預言者エレミヤ』は出来るだけ平易に、日曜学校の尋常科の終りの方のかたがたにわかる位の程度で書いた積であります。然し、私は大人の信者諸君にも是非読んで戴きたいのであります。
 旧約聖書のエレミヤ記をお読みになったかたは御存知でしやうがエレミヤ記は切れ切れの入り込んだそれはく面倒臭い本であります。エレミヤのしたこと、また考へたことが少しも年代を追ふて居りませんので、私はほんとに困りました。私はそれを長い間、西洋の色々な本を参考したり、自分手に考へたりして、やっとのことでこんなものに約(まと)めました。聖書に載っている預言は一つも略してありません、色々と工夫して皆入れて置きました。
 また挿絵でありますが、今度は私のお友達の長尾さんに書いて戴きました。長尾さんは唯今東京の青年画家の中で評判になっているお方です。然し下絵は皆私が、或ものは『埃及発掘会報告書』から、或ものは、フェノロッサの『東洋美術史』から、或ものは『歴史家の歴史』から集めて来ました。

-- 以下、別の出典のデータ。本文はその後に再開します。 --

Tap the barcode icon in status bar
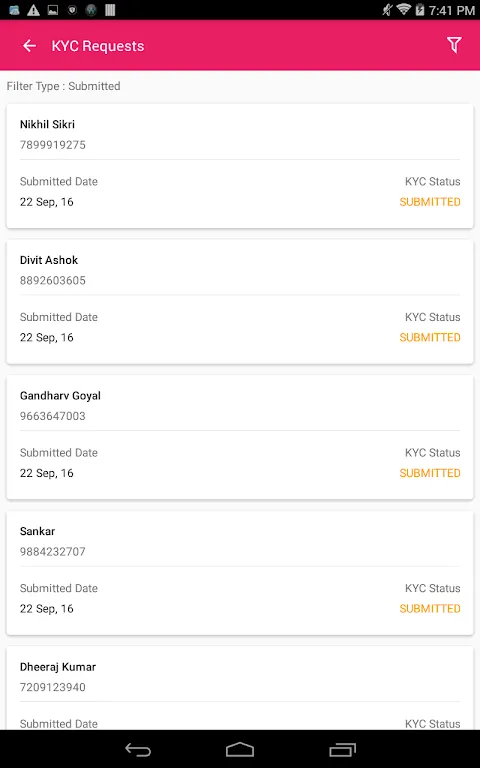Viewport: 480px width, 768px height. click(110, 10)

 エレミヤ自身のことに就ては、私はまた特別の同情を持って居ります。私は小さい時から涙脆い方で、十五の時から説教し、いつでも辛い時にはエレミヤを思ひ出して慰めて居りました。その後神の御用に一生を捧げた時にもエレミヤを思ひ乍ら東京へ上りました。今日でも毎晩の路傍説教に殆どエレミヤを忘れたことはありません。迫害せられた時、風の吹く晩、いやな時、世の人間が福音に無頓着な時、私はいつもエレミヤを思ひ出します。
 そしてエレミヤの涙は私の涙でした。それで私は此本の表題を『涙の歴史』としやうかと思った位でした。
 未だ世界は改心いたしません。それで私はこの本をお読みになる皆様に註文があります。どうぞ 皆様も一人ひとりエレミヤとなって、世界の罪を涙で洗ひ流すまで、基督の為めに御奮闘して戴きたいのであります。